Advanced Mathematics Assists Remote Surgery
By HospiMedica staff writers
Posted on 15 Oct 2007
Advanced mathematics is being used to build a "haptic interface” that will allow a surgeon to feel the same forces on his surgical tools as if he was actually performing the operation on the patient.Posted on 15 Oct 2007
The new interface is being developed by researchers at Quanser Consulting (Markham, Canada). When completed, the surgeon could control the robotic arm more accurately by responding to realistic sensations that the robot would be feeling. This feedback sensation can improve the performance of the surgeon significantly.
However, to achieve this, the researchers need to model very delicate movements of tiny servomotors that could control the way the interface responds to a surgeon's movement. These simulations would be too difficult, and take too much time, to be modeled manually, so the team is using a mathematical software suite called Maple to solve the complex systems of differential equations needed to model the kinematics and dynamics of the system. Once solved, the team could then develop the necessary control strategies from within Maple itself.
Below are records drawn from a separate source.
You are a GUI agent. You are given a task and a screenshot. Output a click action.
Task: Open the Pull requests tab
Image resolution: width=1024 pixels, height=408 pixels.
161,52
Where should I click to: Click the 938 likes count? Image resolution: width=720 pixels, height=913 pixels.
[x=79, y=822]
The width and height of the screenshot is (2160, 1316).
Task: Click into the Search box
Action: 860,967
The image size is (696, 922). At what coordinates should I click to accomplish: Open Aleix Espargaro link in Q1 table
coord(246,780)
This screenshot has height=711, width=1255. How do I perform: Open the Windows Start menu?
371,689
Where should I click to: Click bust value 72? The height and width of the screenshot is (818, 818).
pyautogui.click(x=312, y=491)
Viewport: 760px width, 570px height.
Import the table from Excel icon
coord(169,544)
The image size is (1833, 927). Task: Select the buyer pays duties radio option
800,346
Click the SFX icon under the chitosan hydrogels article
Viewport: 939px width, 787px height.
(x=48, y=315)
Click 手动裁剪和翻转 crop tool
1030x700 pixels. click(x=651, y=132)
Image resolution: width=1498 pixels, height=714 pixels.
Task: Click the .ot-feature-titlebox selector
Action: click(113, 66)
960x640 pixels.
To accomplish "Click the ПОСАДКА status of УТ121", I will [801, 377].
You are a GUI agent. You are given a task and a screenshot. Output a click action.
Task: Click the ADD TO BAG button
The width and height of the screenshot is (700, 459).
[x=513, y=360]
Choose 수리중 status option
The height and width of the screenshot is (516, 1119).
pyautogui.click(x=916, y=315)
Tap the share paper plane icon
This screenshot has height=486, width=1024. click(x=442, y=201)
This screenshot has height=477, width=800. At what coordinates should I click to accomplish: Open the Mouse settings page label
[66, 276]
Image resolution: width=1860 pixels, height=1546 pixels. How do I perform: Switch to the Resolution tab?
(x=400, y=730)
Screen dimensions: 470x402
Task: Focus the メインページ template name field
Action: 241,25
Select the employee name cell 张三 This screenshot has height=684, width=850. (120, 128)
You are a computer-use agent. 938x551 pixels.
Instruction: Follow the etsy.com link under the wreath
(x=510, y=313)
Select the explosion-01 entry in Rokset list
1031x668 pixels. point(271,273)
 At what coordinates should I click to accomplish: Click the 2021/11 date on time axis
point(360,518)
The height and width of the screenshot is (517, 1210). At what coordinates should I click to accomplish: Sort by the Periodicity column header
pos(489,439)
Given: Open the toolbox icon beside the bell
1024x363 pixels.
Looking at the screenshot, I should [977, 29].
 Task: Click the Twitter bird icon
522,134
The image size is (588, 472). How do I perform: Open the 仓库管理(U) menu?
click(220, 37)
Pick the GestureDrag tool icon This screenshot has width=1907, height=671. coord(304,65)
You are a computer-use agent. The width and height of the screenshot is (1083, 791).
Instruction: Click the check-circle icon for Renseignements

Maple, developed by Maplesoft (Waterloo, Canada), is an all purpose mathematics software tool that provides an advanced, high performance mathematical computation engine with fully integrated numerics & symbolics, all accessible from a WYSIWYG--what you see is what you get-- technical document environment. Live math is expressed in its natural two-dimensional (2D) typeset notation, linked to state-of-the-art graphics and animations with full document editing and presentation control.